#### Excerpted data ####

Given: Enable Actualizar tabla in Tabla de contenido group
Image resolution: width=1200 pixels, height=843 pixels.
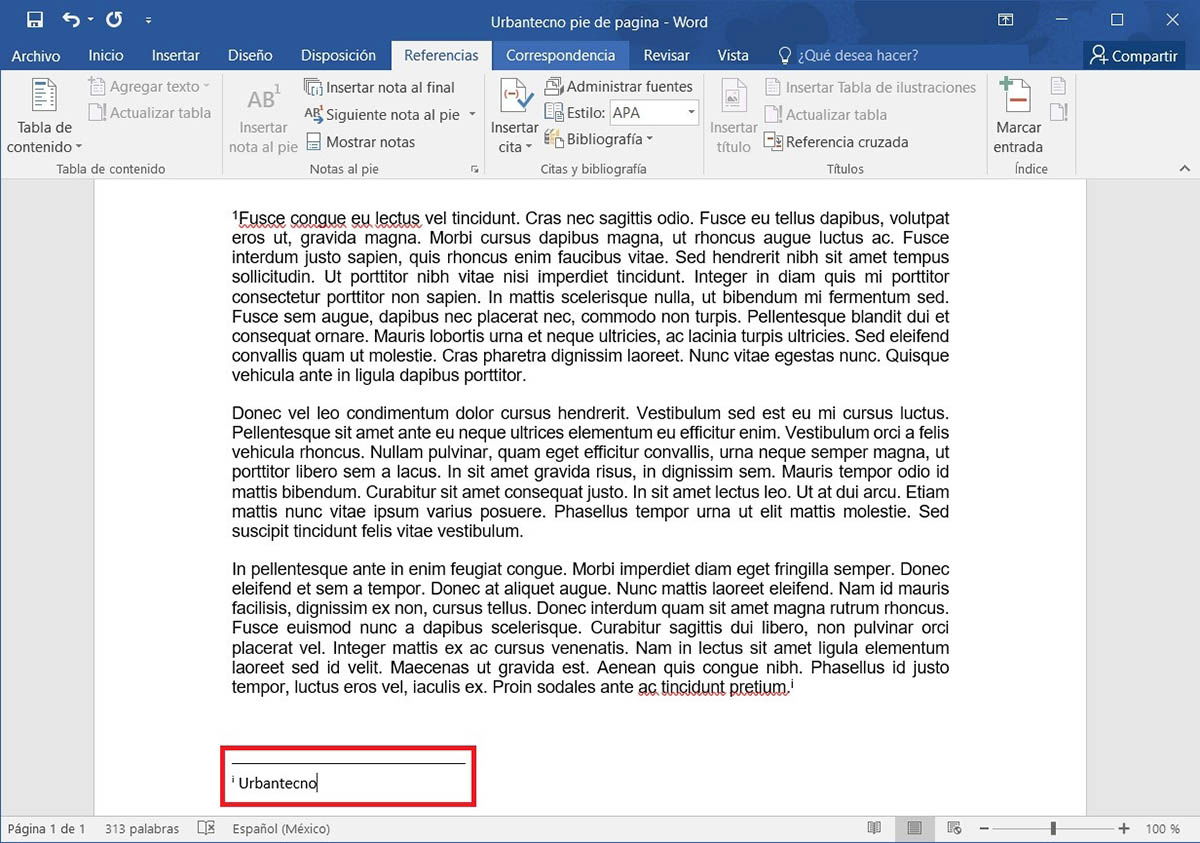Looking at the screenshot, I should [x=150, y=113].
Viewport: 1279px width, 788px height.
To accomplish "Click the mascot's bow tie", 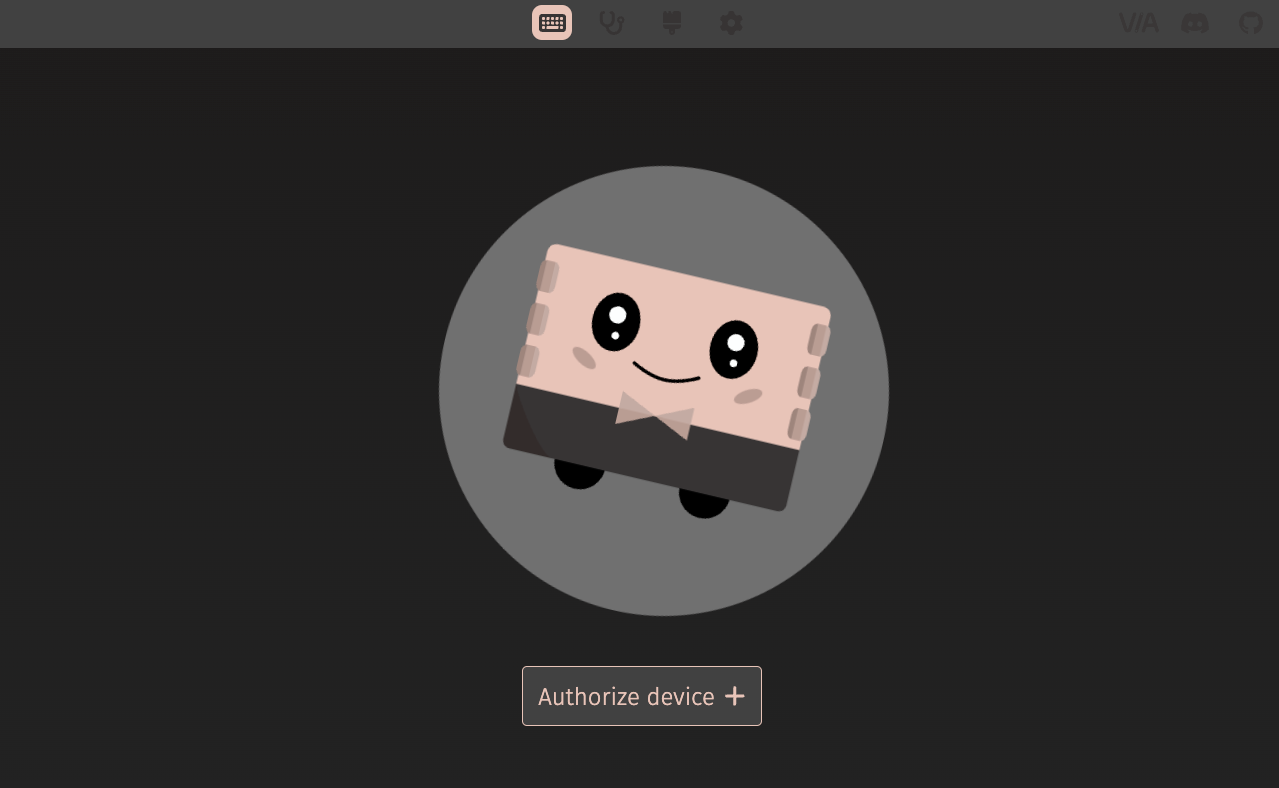I will (x=655, y=415).
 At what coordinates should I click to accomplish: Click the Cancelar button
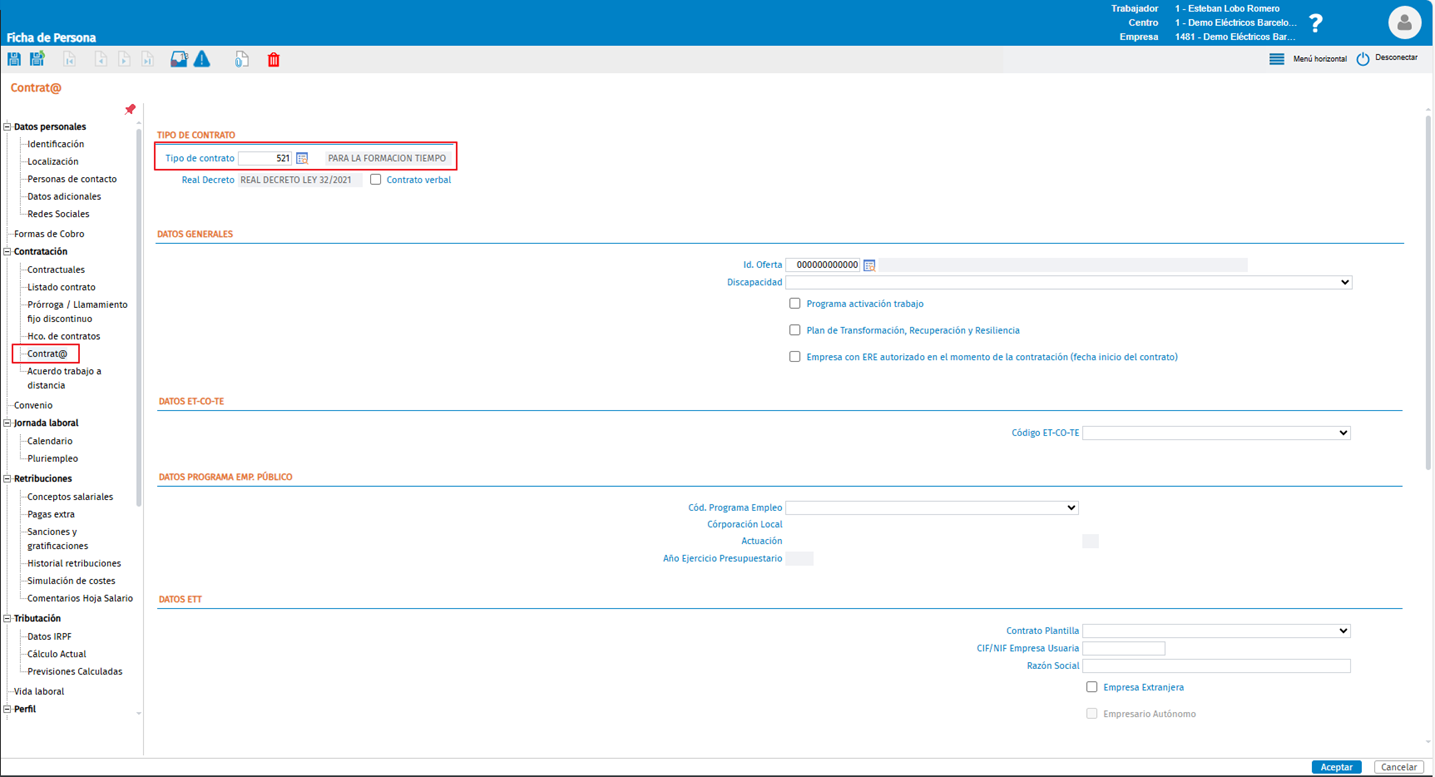[1398, 767]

####

- [What this task involves] The lines to return run from the line containing "At what coordinates" through the last line of the records. Give them exactly, omitting pictures.

- [Answer area]
 At what coordinates should I click to accomplish: Click the Cancelar button
[1398, 767]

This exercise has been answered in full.